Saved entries
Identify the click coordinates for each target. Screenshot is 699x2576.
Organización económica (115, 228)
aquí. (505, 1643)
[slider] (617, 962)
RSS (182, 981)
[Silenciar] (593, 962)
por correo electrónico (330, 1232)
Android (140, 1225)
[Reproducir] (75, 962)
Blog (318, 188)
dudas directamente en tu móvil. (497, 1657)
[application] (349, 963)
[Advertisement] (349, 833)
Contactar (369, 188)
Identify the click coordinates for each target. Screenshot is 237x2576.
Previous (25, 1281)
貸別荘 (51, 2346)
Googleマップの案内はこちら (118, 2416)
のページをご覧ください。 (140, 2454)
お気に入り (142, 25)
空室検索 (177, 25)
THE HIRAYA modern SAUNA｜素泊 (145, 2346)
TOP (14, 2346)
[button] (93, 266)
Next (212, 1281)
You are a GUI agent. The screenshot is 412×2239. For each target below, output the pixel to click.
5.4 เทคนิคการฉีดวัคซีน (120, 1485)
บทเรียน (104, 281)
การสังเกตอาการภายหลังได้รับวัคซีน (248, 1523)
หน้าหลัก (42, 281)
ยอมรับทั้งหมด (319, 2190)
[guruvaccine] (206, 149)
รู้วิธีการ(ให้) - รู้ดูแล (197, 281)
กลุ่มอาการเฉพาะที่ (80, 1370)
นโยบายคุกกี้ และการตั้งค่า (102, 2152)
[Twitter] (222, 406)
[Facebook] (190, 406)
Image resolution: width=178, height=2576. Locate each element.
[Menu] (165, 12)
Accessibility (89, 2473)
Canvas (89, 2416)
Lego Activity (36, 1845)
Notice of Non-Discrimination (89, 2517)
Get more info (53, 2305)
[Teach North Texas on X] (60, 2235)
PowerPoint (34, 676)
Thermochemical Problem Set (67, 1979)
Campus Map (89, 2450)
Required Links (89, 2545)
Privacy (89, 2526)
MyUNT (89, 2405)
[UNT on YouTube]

» **Assignment**: In the records above, locate every line with the string "target" and copy it.

» **Task solution**:
Identify the click coordinates for each target. Screenshot is 699x2576.
Identify the click coordinates for each target. Screenshot is 237x2576.
You are a GUI agent. The screenshot is 412×2239. For each target below, output the pixel to click.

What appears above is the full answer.